That is what they are working on, but that needs high-quality training data: htt...

posguy · on Aug 9, 2020

Mozilla DeepSpeech is trained on about 2000 hours of audio that is mostly spoken by American males. It has little ability to handle noise or accents and has a 5.97% Word Error Rate on LibriVox (which is noiseless, plain spoken english).

Meanwhile, Google, Microsoft & IBM have tons of fresh audio coming in constantly to use in augmenting their models.

Baidu was able to build a competitive English Speech to Text model with 5000 hours of quality audio to train against.

Mozilla did create Common Voice to address this serious data gap, but it has only collected 1492hrs of validated English audio: https://commonvoice.mozilla.org/en/datasets

scrollaway · on Aug 9, 2020

There's tens of millions of hours of video content out there that has been subtitled pretty well, and I'd wager a lot of it is under usable licenses for Mozilla.
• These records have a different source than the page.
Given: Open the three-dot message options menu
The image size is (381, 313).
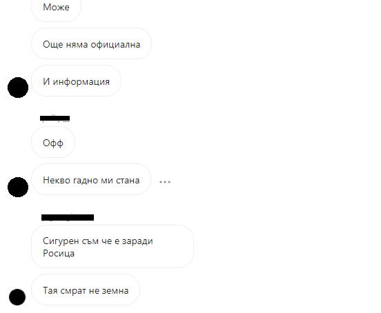Looking at the screenshot, I should click(165, 182).
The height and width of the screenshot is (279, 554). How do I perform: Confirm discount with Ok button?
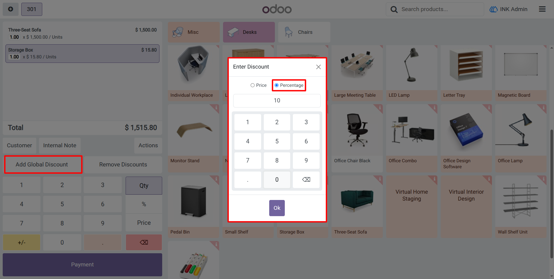[277, 208]
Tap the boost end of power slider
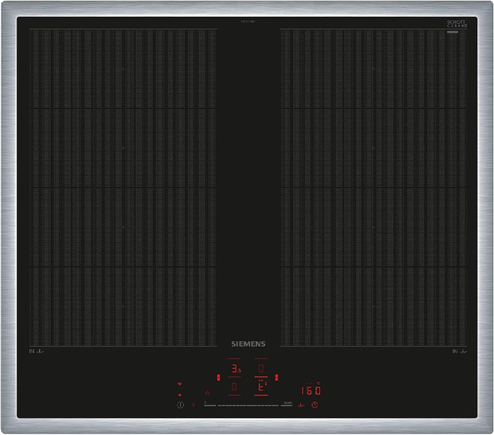 pyautogui.click(x=287, y=404)
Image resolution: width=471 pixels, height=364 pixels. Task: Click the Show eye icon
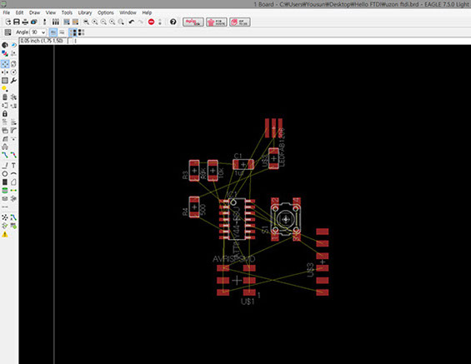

Has that been considered?

est31 · on Aug 9, 2020

If you know such sources, file an issue, and better yet, download the video content yourself and publish a dataset.

But note that raw video content is not training data. It has to be segmented to be in short enough parts for training (few seconds), the subtitles have to be aligned to match what's said precisely, and one needs to balance the data, e.g. when 90% of speakers are men and 10% are women, you have a problem.

scrollaway · on Aug 10, 2020

Gotcha, all excellent points.